Caso Lili Pink: se disparan las ventas 35% tras operativo por presunto contrabando y lavado en Colombia
- 20/05/2026 10:43
Consumidores aumentaron visitas a las tiendas administradas por la SAE, impulsados por curiosidad, apoyo a empleados y hábitos de compra ligados al precio
Lo que parecía convertirse en una de las peores crisis reputacionales para una marca en Colombia terminó generando el efecto contrario. Más de dos semanas después del megaoperativo de la Fiscalía General de la Nación contra las tiendas de Lili Pink por presunto lavado de activos y contrabando, la compañía registró un inesperado incremento en sus ventas.
La intervención judicial, que incluyó medidas sobre cerca de 400 establecimientos ahora bajo control de la Sociedad de Activos Especiales (SAE), no alejó a los compradores. Por el contrario, provocó un aumento masivo en la llegada de consumidores a los puntos físicos de la reconocida cadena de ropa interior.
Según cifras reveladas por la empresa, entre el 27 de abril y el 14 de mayo las ventas crecieron un 35% frente al comportamiento habitual para ese mismo periodo.
Aunque muchos creyeron que el aumento de compradores estaba relacionado con supuestas liquidaciones o descuentos extraordinarios, la compañía negó haber realizado rebajas diferentes a las promociones habituales.
La firma aseguró que el crecimiento respondió principalmente al respaldo de los consumidores, quienes enviaron mensajes de solidaridad hacia los trabajadores y la marca tras el escándalo nacional.
Sin embargo, expertos en marketing y comportamiento del consumidor consideran que el fenómeno tiene explicaciones mucho más profundas.
Katherine Rozo, docente de marketing y branding del Politécnico Grancolombiano, explicó que el caso rompe uno de los principios tradicionales del mercado: normalmente una crisis reputacional deteriora la imagen de una empresa y reduce el consumo.
En este caso ocurrió lo contrario.
La experta señaló que algunos consumidores sienten satisfacción emocional al desafiar advertencias sociales o controversias públicas.

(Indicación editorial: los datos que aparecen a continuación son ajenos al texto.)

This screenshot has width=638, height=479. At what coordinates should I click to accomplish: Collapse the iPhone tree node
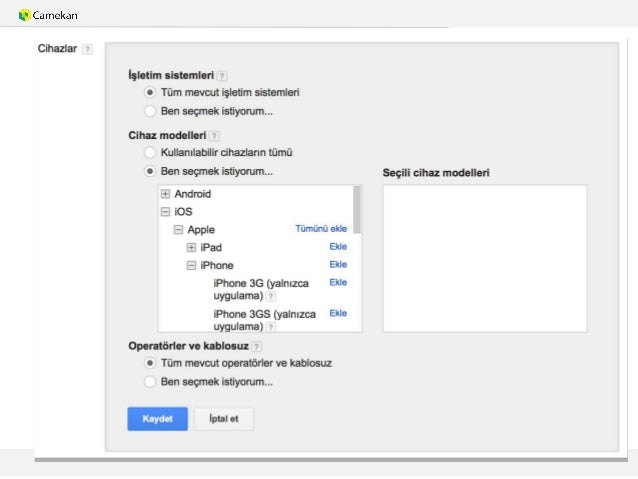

Ese comportamiento activa mecanismos asociados al placer y la recompensa, generando incluso mayor interés hacia la marca involucrada en el escándalo.
Además, indicó que en Colombia existe una percepción históricamente más flexible frente al contrabando, lo que reduce el impacto ético de este tipo de investigaciones en las decisiones de compra.
Varias personas consultadas admitieron haber visitado las tiendas motivadas simplemente por curiosidad tras el operativo. Otros reconocieron que el atractivo principal seguía siendo el precio económico de los productos.
El caso de Lili Pink abrió un nuevo debate sobre cómo reaccionan los consumidores colombianos frente a las crisis empresariales y hasta qué punto factores como el costo, la emoción o la afinidad con una marca pesan más que los cuestionamientos reputacionales.